>>>>

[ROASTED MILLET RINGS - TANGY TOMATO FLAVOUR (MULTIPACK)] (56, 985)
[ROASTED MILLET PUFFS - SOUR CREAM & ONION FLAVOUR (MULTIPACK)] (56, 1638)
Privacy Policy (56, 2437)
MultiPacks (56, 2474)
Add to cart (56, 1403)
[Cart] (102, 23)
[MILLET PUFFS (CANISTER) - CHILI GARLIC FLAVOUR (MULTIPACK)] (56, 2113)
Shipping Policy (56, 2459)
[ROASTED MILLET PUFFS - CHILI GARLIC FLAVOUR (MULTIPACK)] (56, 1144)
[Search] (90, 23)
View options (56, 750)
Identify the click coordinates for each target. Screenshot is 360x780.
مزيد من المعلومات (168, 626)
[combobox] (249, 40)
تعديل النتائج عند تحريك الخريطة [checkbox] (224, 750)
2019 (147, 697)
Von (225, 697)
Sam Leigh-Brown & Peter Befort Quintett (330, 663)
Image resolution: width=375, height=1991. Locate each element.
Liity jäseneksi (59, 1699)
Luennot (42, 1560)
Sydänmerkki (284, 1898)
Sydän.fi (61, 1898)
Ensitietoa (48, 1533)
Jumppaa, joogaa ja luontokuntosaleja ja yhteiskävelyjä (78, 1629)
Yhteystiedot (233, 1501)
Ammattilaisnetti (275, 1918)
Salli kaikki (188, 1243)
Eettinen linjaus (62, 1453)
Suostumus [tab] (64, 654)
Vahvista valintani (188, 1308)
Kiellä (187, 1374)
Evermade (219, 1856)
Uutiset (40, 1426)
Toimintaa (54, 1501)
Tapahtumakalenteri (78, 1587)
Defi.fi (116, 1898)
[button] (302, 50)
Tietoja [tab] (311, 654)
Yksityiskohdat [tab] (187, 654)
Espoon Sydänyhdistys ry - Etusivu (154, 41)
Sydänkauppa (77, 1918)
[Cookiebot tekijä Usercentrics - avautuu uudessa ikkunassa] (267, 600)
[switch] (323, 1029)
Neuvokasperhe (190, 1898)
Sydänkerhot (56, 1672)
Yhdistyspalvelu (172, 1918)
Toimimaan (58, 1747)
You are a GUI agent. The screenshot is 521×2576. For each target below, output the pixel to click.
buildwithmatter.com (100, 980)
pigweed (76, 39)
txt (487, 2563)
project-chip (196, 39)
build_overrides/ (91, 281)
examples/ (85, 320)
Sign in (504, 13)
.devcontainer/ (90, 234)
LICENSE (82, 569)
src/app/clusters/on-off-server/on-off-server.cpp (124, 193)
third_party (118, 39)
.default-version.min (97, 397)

<<<<

■ **TASK GOAL**: Please transcribe the records exactly from their first line through the line holding "Sydänkauppa (77, 1918)", and leave out all others.

■ **ANSWER TO THIS TASK**:
[ROASTED MILLET RINGS - TANGY TOMATO FLAVOUR (MULTIPACK)] (56, 985)
[ROASTED MILLET PUFFS - SOUR CREAM & ONION FLAVOUR (MULTIPACK)] (56, 1638)
Privacy Policy (56, 2437)
MultiPacks (56, 2474)
Add to cart (56, 1403)
[Cart] (102, 23)
[MILLET PUFFS (CANISTER) - CHILI GARLIC FLAVOUR (MULTIPACK)] (56, 2113)
Shipping Policy (56, 2459)
[ROASTED MILLET PUFFS - CHILI GARLIC FLAVOUR (MULTIPACK)] (56, 1144)
[Search] (90, 23)
View options (56, 750)
Identify the click coordinates for each target. Screenshot is 360x780.
مزيد من المعلومات (168, 626)
[combobox] (249, 40)
تعديل النتائج عند تحريك الخريطة [checkbox] (224, 750)
2019 (147, 697)
Von (225, 697)
Sam Leigh-Brown & Peter Befort Quintett (330, 663)
Image resolution: width=375, height=1991. Locate each element.
Liity jäseneksi (59, 1699)
Luennot (42, 1560)
Sydänmerkki (284, 1898)
Sydän.fi (61, 1898)
Ensitietoa (48, 1533)
Jumppaa, joogaa ja luontokuntosaleja ja yhteiskävelyjä (78, 1629)
Yhteystiedot (233, 1501)
Ammattilaisnetti (275, 1918)
Salli kaikki (188, 1243)
Eettinen linjaus (62, 1453)
Suostumus [tab] (64, 654)
Vahvista valintani (188, 1308)
Kiellä (187, 1374)
Evermade (219, 1856)
Uutiset (40, 1426)
Toimintaa (54, 1501)
Tapahtumakalenteri (78, 1587)
Defi.fi (116, 1898)
[button] (302, 50)
Tietoja [tab] (311, 654)
Yksityiskohdat [tab] (187, 654)
Espoon Sydänyhdistys ry - Etusivu (154, 41)
Sydänkauppa (77, 1918)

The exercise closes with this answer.